I think you're missing the point of what the author is asking. Showing the email address from the commit is one thing (and the author is fine with showing that). That's the limit to what git gives you. Associating that email address to a GitHub user profile which never verified ownership of that email address is a GitHub UX decision, having nothing to do with git. That's what the author is saying is a security flaw.

That said, clearly users shouldn't be ascribing any level of certainty to commits that point to a GitHub profile even if the email address is verified, since AFAIK nothing is stopping the inverse attack, i.e. having someone else take credit for your work. Which is arguably more exploitable.

That's not the main complain, the issue is that GitHub is allowing users to claim emails even without verifying users are the owners of those emails.

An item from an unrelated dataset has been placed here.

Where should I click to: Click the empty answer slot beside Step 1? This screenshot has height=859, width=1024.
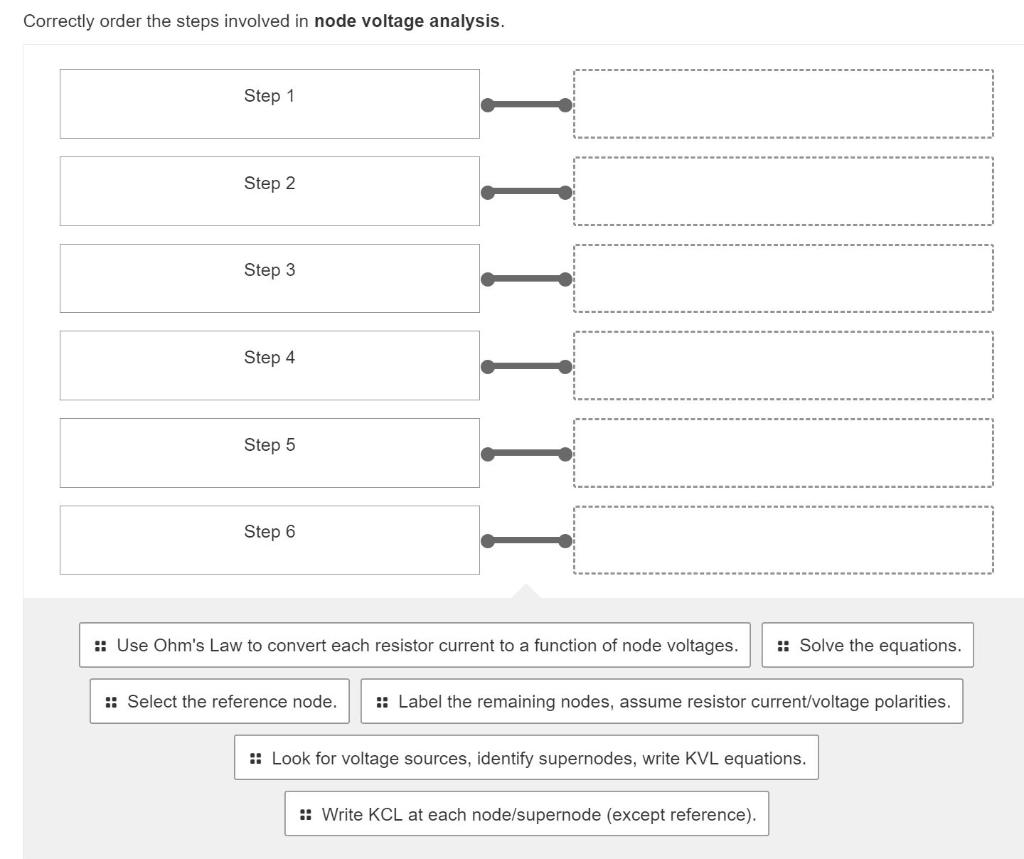[x=782, y=104]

how are they claiming emails?

> The problem is that GitHub makes this association even for unverified email addresses. In this case of course it really was Linus who made the first commit, but all it took was someone to add Linus's email address to their GitHub profile - without any verification - and now GitHub displays this person as the author instead.

I can also write on my own web site that my email address is [email protected]. But I can't send or receive messages from it, so how exactly would I be claiming it?

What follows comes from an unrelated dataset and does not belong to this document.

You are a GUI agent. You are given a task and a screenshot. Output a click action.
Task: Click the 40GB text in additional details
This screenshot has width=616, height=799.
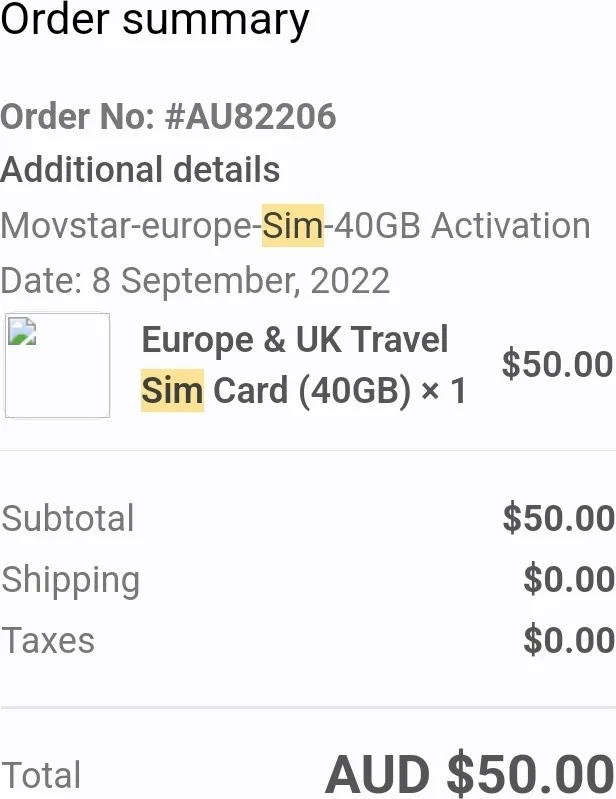(x=378, y=225)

Does GitHub allow you to impersonate Linus via email? No, it does not.

I think you're fixated on the inverse of what this is. Imagine it's a true commit by Linus identified by his email address. This issue is when someone creates a GitHub profile with Linus' email address and by doing so, causes the GitHub UI to ascribe authorship of that commit to your user profile via your GitHub username and a link to your profile.

Also there's no need to imagine because that's what this is. A real commit with a correct email showing the wrong user.